Look below for the line containing "Uppsala (23, 1413)"; from there, print each line exactly up to and including the line containing "3D DWG (45, 2355)", and stop.

**RECORDED DATA**
* * *

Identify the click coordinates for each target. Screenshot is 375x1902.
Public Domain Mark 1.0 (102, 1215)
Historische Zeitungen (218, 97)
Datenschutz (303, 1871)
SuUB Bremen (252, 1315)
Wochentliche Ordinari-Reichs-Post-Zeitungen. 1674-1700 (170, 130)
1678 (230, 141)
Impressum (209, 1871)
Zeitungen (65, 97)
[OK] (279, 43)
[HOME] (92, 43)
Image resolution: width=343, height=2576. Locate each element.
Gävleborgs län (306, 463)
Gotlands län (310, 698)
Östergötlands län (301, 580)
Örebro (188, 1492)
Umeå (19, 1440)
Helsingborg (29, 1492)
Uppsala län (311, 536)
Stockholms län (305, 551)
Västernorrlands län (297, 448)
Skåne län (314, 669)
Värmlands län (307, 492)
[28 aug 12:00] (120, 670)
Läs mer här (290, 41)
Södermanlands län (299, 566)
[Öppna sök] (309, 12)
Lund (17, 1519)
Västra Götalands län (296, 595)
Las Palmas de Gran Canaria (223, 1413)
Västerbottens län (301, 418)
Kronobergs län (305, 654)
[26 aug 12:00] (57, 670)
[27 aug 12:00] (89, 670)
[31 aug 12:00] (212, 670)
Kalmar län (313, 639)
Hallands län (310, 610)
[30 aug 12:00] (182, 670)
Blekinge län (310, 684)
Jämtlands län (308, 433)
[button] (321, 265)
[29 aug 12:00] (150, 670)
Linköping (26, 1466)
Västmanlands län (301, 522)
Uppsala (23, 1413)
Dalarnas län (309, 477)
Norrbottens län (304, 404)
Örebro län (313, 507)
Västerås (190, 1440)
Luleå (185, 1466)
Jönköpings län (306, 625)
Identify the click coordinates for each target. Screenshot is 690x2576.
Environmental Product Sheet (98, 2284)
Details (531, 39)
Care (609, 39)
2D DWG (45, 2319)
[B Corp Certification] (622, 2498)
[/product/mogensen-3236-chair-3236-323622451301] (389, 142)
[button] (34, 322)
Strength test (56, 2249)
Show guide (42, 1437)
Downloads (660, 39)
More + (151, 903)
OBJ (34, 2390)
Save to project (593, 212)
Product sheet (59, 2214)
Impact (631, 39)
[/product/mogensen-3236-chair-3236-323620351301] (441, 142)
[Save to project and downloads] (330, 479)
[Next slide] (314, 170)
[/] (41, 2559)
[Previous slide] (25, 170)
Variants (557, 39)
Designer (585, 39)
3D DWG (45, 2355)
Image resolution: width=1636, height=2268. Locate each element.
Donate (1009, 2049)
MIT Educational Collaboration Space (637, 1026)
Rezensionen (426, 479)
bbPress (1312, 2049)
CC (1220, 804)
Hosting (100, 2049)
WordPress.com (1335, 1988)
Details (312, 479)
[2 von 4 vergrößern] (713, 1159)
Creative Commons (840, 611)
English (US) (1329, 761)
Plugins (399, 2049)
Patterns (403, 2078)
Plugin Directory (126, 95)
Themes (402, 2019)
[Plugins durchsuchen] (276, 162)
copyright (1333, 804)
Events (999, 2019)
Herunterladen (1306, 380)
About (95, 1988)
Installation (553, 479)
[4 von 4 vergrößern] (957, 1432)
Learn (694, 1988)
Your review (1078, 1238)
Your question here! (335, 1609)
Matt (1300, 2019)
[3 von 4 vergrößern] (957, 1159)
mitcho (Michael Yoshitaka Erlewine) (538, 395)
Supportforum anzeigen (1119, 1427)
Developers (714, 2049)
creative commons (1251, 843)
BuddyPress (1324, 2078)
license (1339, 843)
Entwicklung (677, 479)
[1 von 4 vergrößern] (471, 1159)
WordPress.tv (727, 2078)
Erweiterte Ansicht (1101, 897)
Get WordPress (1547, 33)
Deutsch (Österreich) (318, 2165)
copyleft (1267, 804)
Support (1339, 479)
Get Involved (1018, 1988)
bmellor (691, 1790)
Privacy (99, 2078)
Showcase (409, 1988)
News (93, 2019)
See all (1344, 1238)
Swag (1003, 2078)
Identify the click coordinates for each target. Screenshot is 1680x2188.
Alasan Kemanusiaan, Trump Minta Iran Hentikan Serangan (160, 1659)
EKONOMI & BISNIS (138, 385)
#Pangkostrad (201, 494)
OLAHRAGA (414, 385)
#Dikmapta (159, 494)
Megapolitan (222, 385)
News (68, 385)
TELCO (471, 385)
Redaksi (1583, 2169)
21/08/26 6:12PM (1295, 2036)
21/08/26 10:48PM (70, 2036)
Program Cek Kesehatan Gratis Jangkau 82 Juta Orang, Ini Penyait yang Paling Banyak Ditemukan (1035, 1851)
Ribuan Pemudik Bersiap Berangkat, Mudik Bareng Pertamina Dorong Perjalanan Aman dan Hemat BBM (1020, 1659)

* * *

**EXERCISE SOLUTION**
Uppsala (23, 1413)
Dalarnas län (309, 477)
Norrbottens län (304, 404)
Örebro län (313, 507)
Västerås (190, 1440)
Luleå (185, 1466)
Jönköpings län (306, 625)
Identify the click coordinates for each target. Screenshot is 690x2576.
Environmental Product Sheet (98, 2284)
Details (531, 39)
Care (609, 39)
2D DWG (45, 2319)
[B Corp Certification] (622, 2498)
[/product/mogensen-3236-chair-3236-323622451301] (389, 142)
[button] (34, 322)
Strength test (56, 2249)
Show guide (42, 1437)
Downloads (660, 39)
More + (151, 903)
OBJ (34, 2390)
Save to project (593, 212)
Product sheet (59, 2214)
Impact (631, 39)
[/product/mogensen-3236-chair-3236-323620351301] (441, 142)
[Save to project and downloads] (330, 479)
[Next slide] (314, 170)
[/] (41, 2559)
[Previous slide] (25, 170)
Variants (557, 39)
Designer (585, 39)
3D DWG (45, 2355)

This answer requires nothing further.